ENUNCIADO 1: Enumera todos los lugares que, según el texto sobre los viajes, quien escribe conoce o ha visitado.
ENUNCIADO 2: Indica si cada una de estas afirmaciones coincide con el texto sobre los viajes y cita las palabras exactas que lo deciden: (a) quien escribe se pasa la vida de aquí para allá; (b) España es lo que mejor conoce; (c) por el Este llegó hasta Turquía.
ENUNCIADO 3: Continúa el texto sobre los viajes a partir de su última oración.

Un viaje en la memoria
Corre el tiempo deprisa –o al menos eso parece-, y con él corren también a la par numerosas experiencias, muchas de las cuales quedan almacenadas en la memoria, sean agradables o no. Una de las costumbres que más huella han dejado y dejan en el caso de uno son las relativas a los viajes. No es que uno se pase la vida de aquí para allá, pero me tengo por un contumaz viajero, que siempre que puede se marcha a conocer algo del mundo. Creo que conozco relativamente bien Europa y sus capitales, y he estado en Estados Unidos y también en el África negra. Por el Este, he llegado hasta Turquía, pero es España, lo que algunos llaman patria, lo que mejor conozco. Hago un repaso y apenas queda una sola provincia que no haya visitado con mayor o menor tiempo y pasión.

DATOS MOSTRADOS:
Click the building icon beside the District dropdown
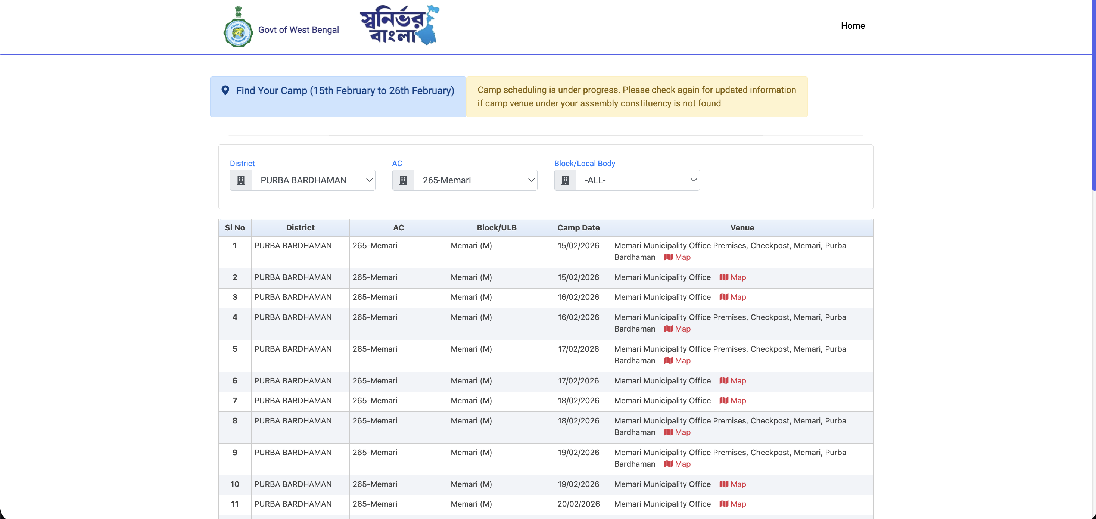(241, 180)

RESPUESTA 1: Europa y sus capitales, Estados Unidos, el África negra, Turquía y España.

RESPUESTA 2:
(a) No: «No es que uno se pase la vida de aquí para allá».
(b) Sí: «es España, lo que algunos llaman patria, lo que mejor conozco».
(c) Sí: «Por el Este, he llegado hasta Turquía».

RESPUESTA 3:
Por otra parte, son tantos los libros que uno ha leído que a veces tengo la impresión de haber viajado todavía más de lo que lo he hecho en realidad: podría jurar que he visitado la India y las Islas Galápagos, o el Congo, o los estados sureños de EEUU. Y en parte es ésa la grandeza de la literatura, que al final se transforma en vida igual que la vida acaba transformándose en literatura de vez en cuando.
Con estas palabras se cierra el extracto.